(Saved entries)
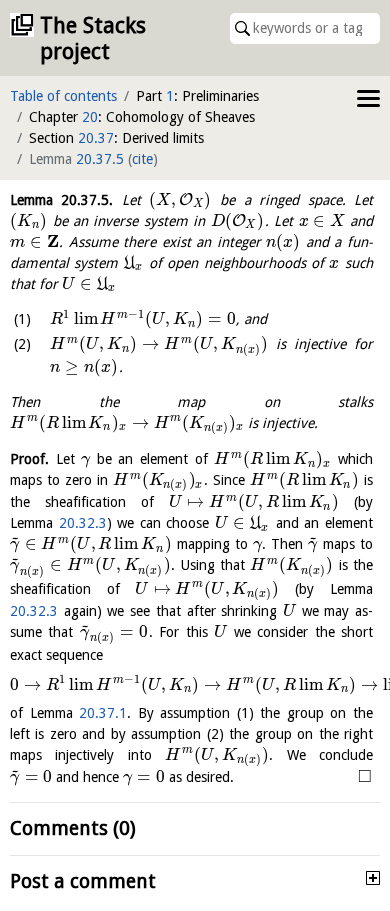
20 (90, 117)
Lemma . (61, 200)
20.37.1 (103, 713)
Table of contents (63, 96)
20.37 (96, 138)
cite (142, 159)
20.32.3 (83, 523)
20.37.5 (100, 159)
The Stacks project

• **Task directions**: A verbatim copy of every entry above, with no pictures, is the expected output.

• **Finished task**:
20 (90, 117)
Lemma . (61, 200)
20.37.1 (103, 713)
Table of contents (63, 96)
20.37 (96, 138)
cite (142, 159)
20.32.3 (83, 523)
20.37.5 (100, 159)
The Stacks project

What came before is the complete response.